How to succeed in your New Years’ Resolutions by being ‘SMART’
With a New Year often comes a state of mind where many people feel they have a good opportunity to make some much needed changes in their lives. New Years’ Resolutions sometimes surround a lifestyle change, such as to be healthier or to lose weight. They sometimes surround activities, such as spending more time with loved ones and friends or learning a new skill.
Despite our best intentions, according to Statistic Brain, only 8% of those who set New Years’ Resolutions are successful in achieving their resolution.
I wonder if so few people achieve their resolutions because many set resolutions that are either too great a task to achieve or because their goals are not SMART (that is, they are not Specific, Measurable, Achievable, Realistic, and Timely).
If you are someone who is setting a New Years’ Resolution, try making your resolution a SMART goal instead and consider the following when setting your resolution:
Specific: What is it that you want to achieve? If your resolution is to be healthier, for example, what does this mean to you? Does this mean attending the gym a certain number of times a week? Does it mean walking a certain number of steps each day? Being more specific can help to focus your resolution so that you know exactly what your goal is.
Measurable: When will you know if you have achieved your goal? Or how will you know if you have achieved it? How are you measuring achievement of your goal?
Achievable: Is your goal within your limits? Or do you need to set and achieve some short-term goals first?

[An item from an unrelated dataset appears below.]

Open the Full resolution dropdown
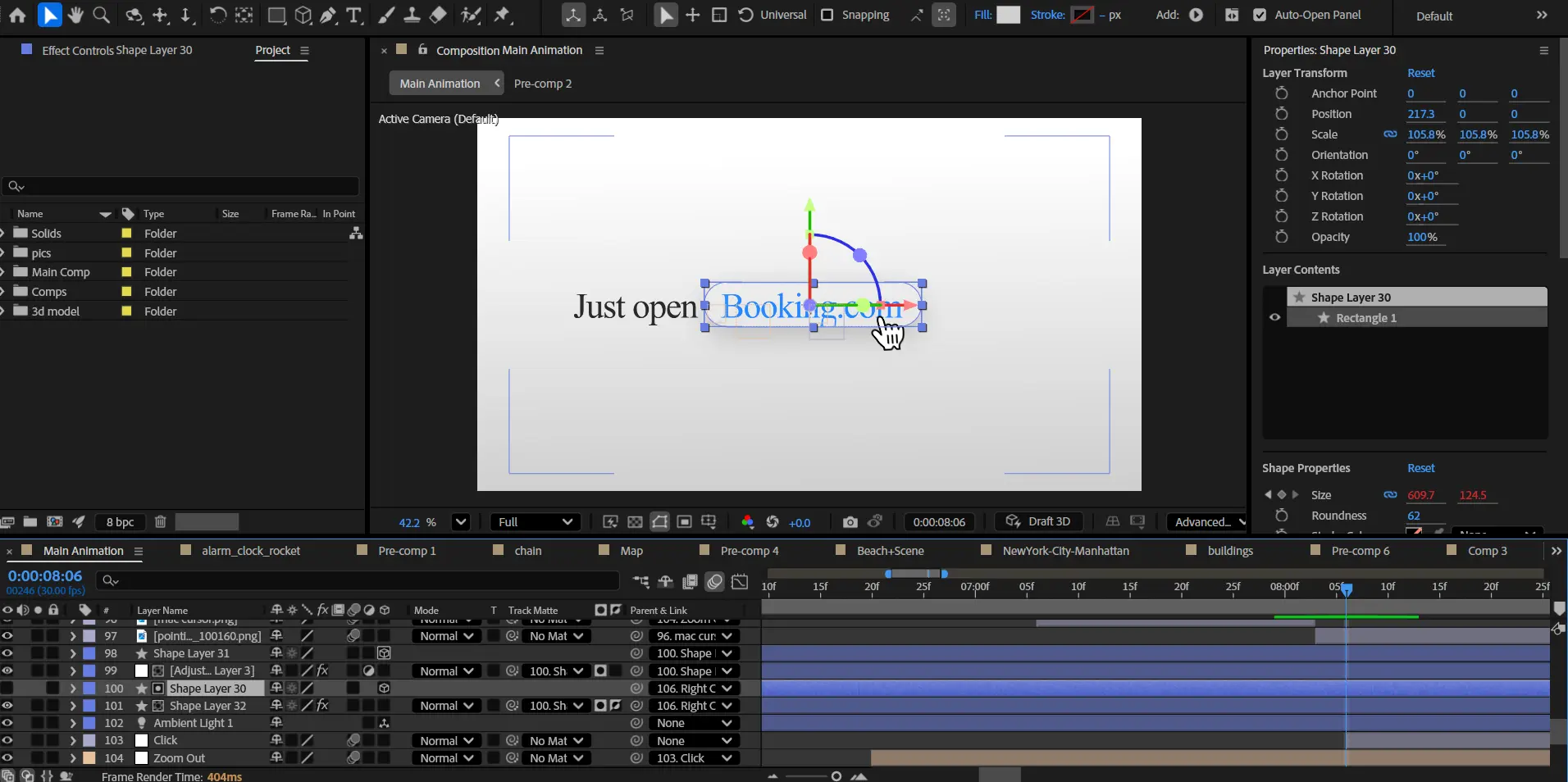The image size is (1568, 782). [x=535, y=522]
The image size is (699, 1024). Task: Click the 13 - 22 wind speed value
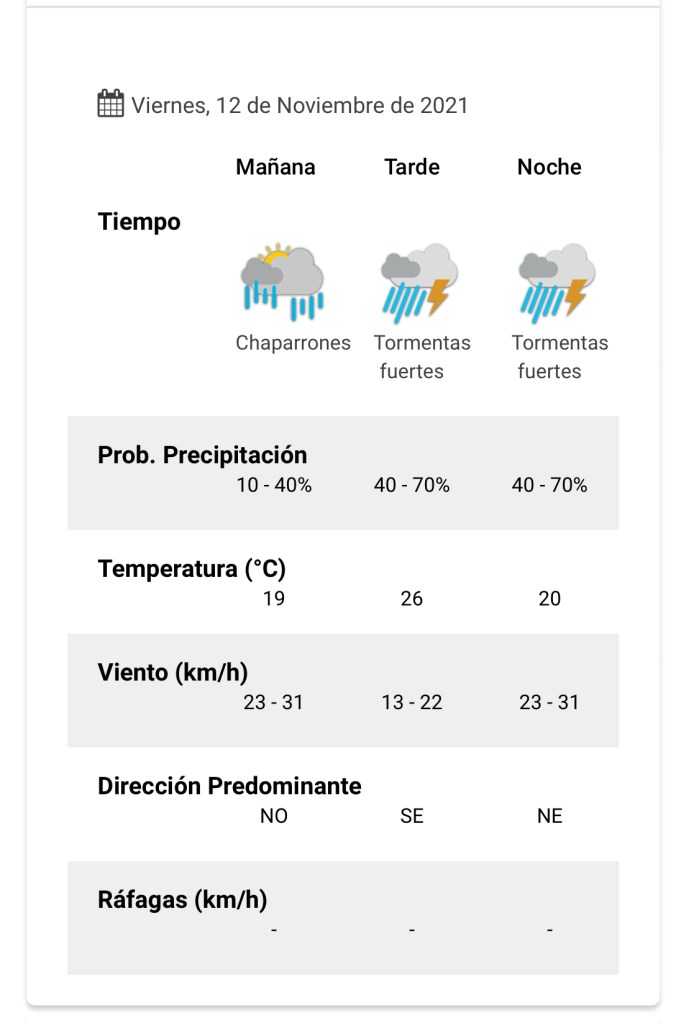(412, 702)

Realistic: If your goal is to be healthier by going to the gym every day before and after work, for example, this resolution might be specific and measurable, but it possibly isn’t achievable or realistic if you have a busy lifestyle and lots of commitments. You might also be more likely to give up on your resolution if it feels too big to achieve and unrealistic. Try having a more realistic goal instead and you’ll be more likely to succeed.
Timely: Rather than having one long-term resolution, why not break it down into smaller short-term goals that you will achieve by a certain date. Also think about if you’re giving yourself enough time to achieve your goal.
Whatever your resolution, I hope that 2017 brings you health and wellbeing. Happy New Year.